O poder de requisição do delegado de polícia e as mazelas do corporativismo - Por Marcelo Ricardo Colaço

26/01/2018

Não é de hoje, felizmente, que se observa uma crescente valorização e consequente aumento no poder de requisição da autoridade policial, advindos do parlamento. Várias são as alterações legislativas que, de forma acertada, têm valorizado a classe. Dentre as alterações, de plano, merece destaque a inovação promovida pela lei 13.344/16, que de forma inédita e acertada, utilizou no corpo do Código de Processo Penal a expressão “delegado de polícia” em vez de “autoridade policial”.

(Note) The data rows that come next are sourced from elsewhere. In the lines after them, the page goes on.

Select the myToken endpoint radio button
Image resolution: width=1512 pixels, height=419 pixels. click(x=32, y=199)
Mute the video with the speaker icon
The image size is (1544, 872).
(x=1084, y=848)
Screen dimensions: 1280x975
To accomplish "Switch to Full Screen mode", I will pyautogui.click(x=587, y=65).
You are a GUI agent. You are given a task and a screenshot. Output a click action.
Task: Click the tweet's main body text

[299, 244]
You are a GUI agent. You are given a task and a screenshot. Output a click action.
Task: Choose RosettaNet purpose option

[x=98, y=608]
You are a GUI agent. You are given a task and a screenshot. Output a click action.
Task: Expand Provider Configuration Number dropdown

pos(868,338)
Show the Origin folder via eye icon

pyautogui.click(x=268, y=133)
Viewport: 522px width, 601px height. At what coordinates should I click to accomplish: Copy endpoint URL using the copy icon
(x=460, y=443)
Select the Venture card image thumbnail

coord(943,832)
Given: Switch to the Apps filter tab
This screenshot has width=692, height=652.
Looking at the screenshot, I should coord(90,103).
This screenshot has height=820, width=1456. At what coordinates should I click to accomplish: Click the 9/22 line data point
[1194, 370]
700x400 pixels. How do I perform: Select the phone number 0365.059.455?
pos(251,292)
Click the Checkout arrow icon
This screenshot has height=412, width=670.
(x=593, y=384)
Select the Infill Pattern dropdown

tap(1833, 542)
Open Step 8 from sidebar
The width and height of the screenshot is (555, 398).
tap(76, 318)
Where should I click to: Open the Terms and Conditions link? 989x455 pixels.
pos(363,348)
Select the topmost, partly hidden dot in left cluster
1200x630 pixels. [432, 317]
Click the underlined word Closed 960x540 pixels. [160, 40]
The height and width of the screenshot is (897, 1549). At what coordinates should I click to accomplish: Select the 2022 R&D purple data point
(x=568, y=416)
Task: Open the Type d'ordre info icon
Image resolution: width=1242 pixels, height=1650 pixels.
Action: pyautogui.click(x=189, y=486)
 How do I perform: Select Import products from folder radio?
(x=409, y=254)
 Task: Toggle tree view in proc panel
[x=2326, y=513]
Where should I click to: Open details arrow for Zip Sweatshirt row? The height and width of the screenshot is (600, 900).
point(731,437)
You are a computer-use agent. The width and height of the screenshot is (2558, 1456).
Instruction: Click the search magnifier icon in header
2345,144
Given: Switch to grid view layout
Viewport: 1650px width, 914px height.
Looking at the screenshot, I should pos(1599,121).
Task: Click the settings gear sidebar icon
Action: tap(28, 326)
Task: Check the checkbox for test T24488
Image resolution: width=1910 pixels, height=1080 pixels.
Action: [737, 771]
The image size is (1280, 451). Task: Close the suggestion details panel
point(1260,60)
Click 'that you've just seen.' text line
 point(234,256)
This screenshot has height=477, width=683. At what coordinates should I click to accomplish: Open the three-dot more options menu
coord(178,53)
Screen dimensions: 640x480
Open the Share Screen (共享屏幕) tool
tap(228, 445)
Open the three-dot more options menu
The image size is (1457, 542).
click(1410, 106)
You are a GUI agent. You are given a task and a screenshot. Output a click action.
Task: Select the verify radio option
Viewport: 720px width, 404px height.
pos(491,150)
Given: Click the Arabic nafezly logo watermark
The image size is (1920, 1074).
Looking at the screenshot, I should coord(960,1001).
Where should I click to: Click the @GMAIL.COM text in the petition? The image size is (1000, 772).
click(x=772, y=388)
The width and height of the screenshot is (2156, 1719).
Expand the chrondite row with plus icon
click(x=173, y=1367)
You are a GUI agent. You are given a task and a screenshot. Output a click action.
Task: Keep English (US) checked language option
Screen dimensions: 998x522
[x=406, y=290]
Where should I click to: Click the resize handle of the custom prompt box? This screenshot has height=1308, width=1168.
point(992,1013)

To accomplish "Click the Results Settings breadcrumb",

A inserção da expressão “delegado de polícia” não é casuística, pois possui a função de apontar, de forma correta, qual agente é considerado legalmente autoridade policial. Essa pertinente mudança visa a acabar com as controvérsias criadas, em especial, pelas polícias militares, sobre a sua autodenominação como autoridade policial, a qual, sabemos, possui objetivo único, a busca por outras atribuições que não só as de polícia ostensiva.


Superado esse aparte e, adentrando especificamente à temática da evolução do poder de requisição do delegado de polícia, podemos citar, de forma cronológica, alguns dispositivos legais que a evidenciam.


Comecemos pela inovação apresentada na lei de lavagem de capitais, Lei 9.613/98, alterada pela lei pela lei 12.683/2012, a qual permitiu, com a inserção do art. 17-B [1], o acesso pela autoridade policial, independentemente de autorização judicial, aos dados cadastrais dos investigados mantidos pela Justiça Eleitoral, pelas empresas telefônicas, pelas instituições financeiras, pelos provedores de internet e pelas administradoras de cartão de crédito.


Significativa parcela da doutrina festejou a inovação [2] , visto que de forma clara e inequívoca a implementação geraria, como gerou, maior agilidade e eficiência para as investigações, pois eliminou a burocratização envolvida no trâmite das representações judiciais, até então necessárias à obtenção de tais informações.


Na sequência, seguindo a evolução legislativa, citemos a edição da lei 12.830/13, batizada de estatuto do delegado de polícia, a qual, dentre inúmeras e imprescindíveis disposições, permite ao delegado durante a investigação, com base em seu art. 2º, § 2º, requisitar perícias, informações, documentos e dados que interessem à apuração dos fatos.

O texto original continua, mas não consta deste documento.